Without adding or dropping anything, copy the entries below.

Saved entries
★ ★ ★ ★

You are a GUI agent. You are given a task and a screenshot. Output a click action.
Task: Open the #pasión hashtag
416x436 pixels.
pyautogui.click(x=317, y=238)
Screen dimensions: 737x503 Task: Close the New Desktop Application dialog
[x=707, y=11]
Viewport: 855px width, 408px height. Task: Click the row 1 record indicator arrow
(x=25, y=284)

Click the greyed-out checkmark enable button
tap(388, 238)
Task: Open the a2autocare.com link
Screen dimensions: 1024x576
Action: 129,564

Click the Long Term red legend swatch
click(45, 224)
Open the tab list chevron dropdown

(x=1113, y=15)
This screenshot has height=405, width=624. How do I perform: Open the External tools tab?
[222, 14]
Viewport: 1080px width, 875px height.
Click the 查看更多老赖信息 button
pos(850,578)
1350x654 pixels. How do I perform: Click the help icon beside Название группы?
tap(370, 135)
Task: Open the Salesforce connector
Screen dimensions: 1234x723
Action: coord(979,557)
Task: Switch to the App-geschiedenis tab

★ ★ ★ ★

### EXERCISE RESULT
You are a GUI agent. You are given a task and a screenshot. Output a click action.
Task: Open the #pasión hashtag
416x436 pixels.
pyautogui.click(x=317, y=238)
Screen dimensions: 737x503 Task: Close the New Desktop Application dialog
[x=707, y=11]
Viewport: 855px width, 408px height. Task: Click the row 1 record indicator arrow
(x=25, y=284)

Click the greyed-out checkmark enable button
tap(388, 238)
Task: Open the a2autocare.com link
Screen dimensions: 1024x576
Action: 129,564

Click the Long Term red legend swatch
click(45, 224)
Open the tab list chevron dropdown

(x=1113, y=15)
This screenshot has height=405, width=624. How do I perform: Open the External tools tab?
[222, 14]
Viewport: 1080px width, 875px height.
Click the 查看更多老赖信息 button
pos(850,578)
1350x654 pixels. How do I perform: Click the help icon beside Название группы?
tap(370, 135)
Task: Open the Salesforce connector
Screen dimensions: 1234x723
Action: coord(979,557)
Task: Switch to the App-geschiedenis tab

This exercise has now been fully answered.